A New Polymerase Chain Reaction–Based Method for the Detection of T-Cell Clonality in Patients With Possible Cutaneous T-Cell Lymphoma

Abstract

THE OFTEN-SLOW evolution of cutaneous T-cell lymphoma (CTCL) and the gravity of the diagnosis of malignant lymphoma pose a special diagnostic problem to dermatopathologists. Immunohistochemistry and molecular studies of the T-cell receptor γ (TCRG) gene are frequently used to corroborate the clinicopathological impression. For the past decade, the Southern blot analysis using T-cell receptor β probes has been the method of choice for the molecular demonstration of clonal T-cell populations. Southern blot analysis, however, is a labor-intensive, unwieldy procedure requiring several days for results.

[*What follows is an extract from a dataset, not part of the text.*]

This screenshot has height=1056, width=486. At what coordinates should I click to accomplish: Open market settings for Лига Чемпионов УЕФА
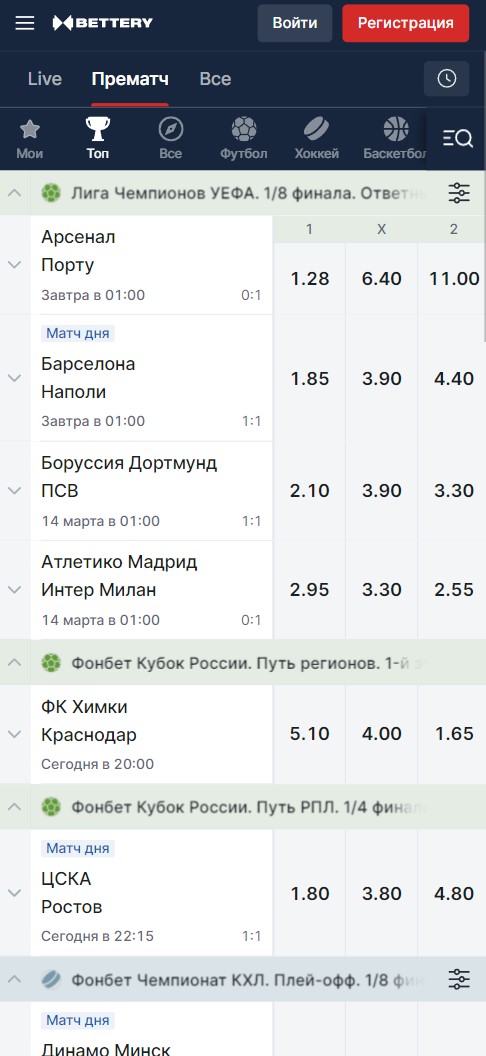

Its sensitivity in detecting a clonal population is at best in the range of 2% to 5% of total nucleated cells, and thus, small clonal T-cell populations in early lesions of mycosis fungoides (MF) can be difficult to detect.^1,2 A new, rapid, and easy technique for the detection of T-cell clonality using polymerase chain reaction (PCR) and single-strand conformation polymorphism (SSCP) was recently developed.³ Our goal was to determine the value of the new PCR test compared with the clinicopathological correlation (CPC) and immunophenotyping.